▶ [ABOUT THIS TASK]:
In the entries below, find the line with "Image resolution: width=1280" and transcribe it and every line after it exactly, through the last line, without pictures.

▶ [DATA RECORDS]:
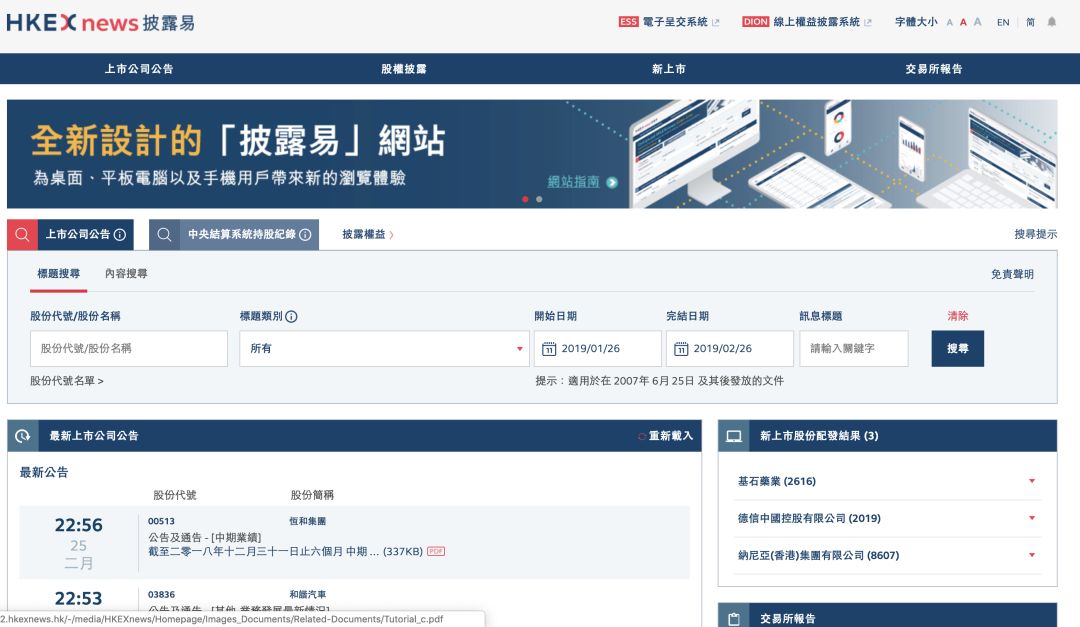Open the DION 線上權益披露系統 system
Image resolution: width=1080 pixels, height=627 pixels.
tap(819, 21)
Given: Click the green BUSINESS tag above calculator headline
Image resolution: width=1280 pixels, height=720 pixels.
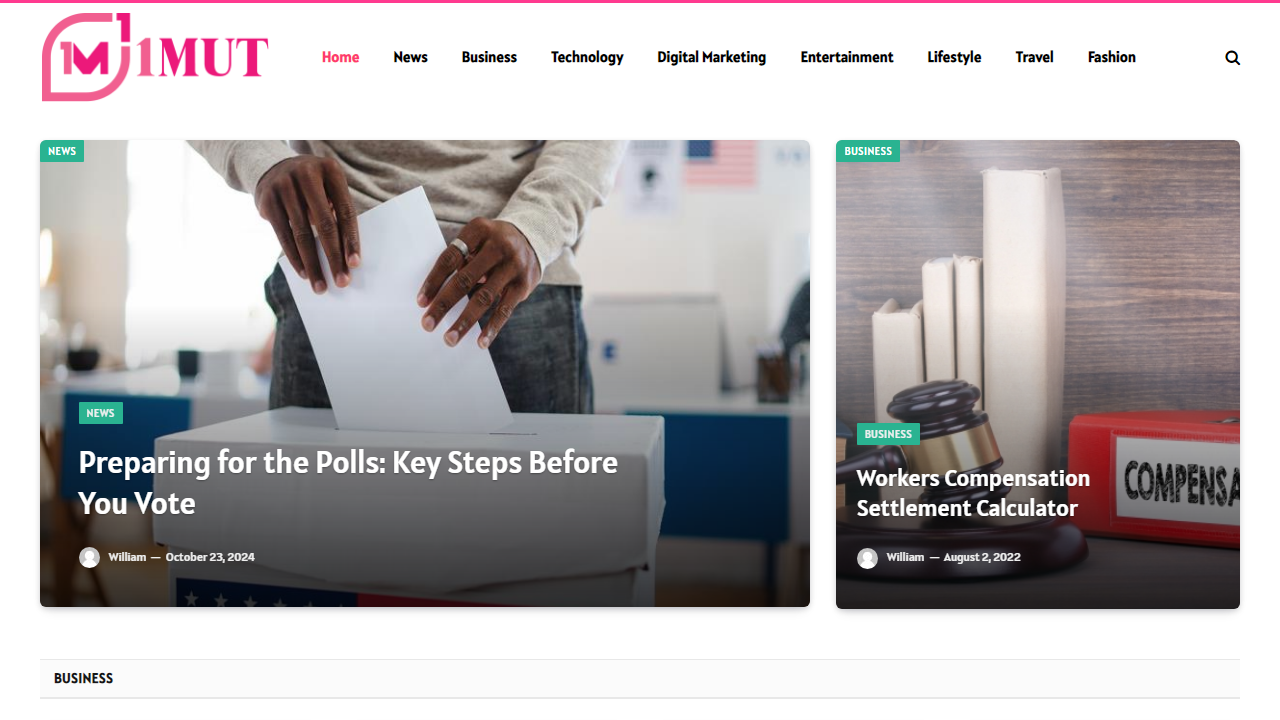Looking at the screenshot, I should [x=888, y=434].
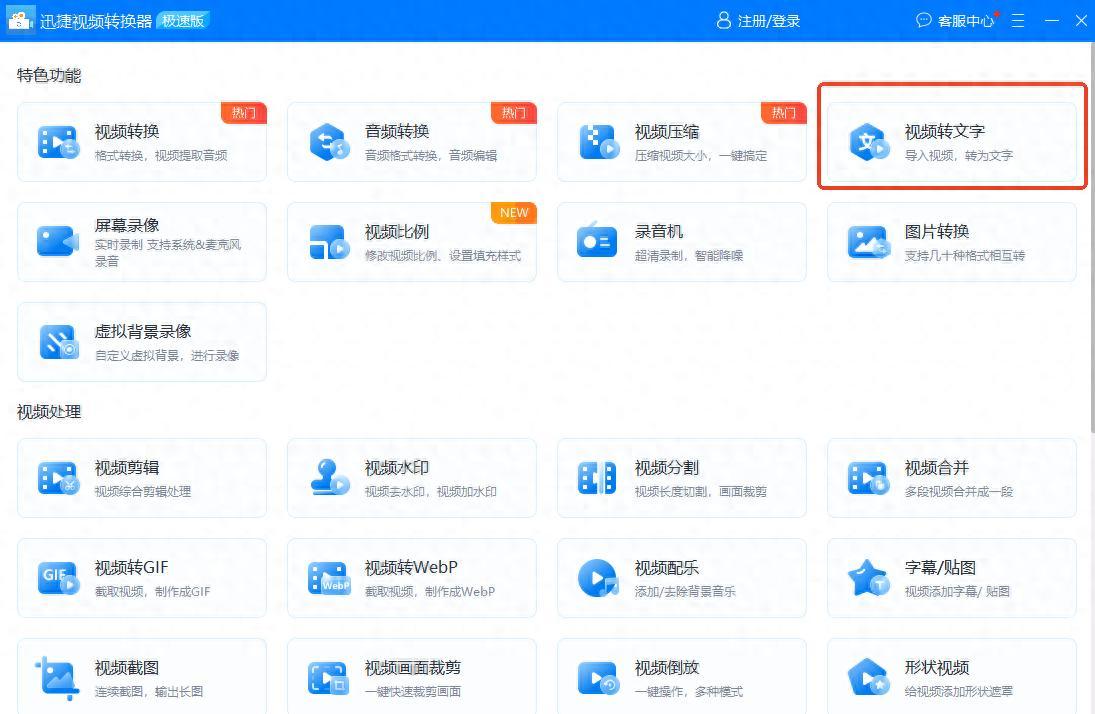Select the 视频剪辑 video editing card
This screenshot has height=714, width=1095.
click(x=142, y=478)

▶ [FINISHED EXERCISE]:
Image resolution: width=1280 pixels, height=720 pixels.
Looking at the screenshot, I should [x=888, y=434].
Select the 视频剪辑 video editing card
This screenshot has height=714, width=1095.
click(x=142, y=478)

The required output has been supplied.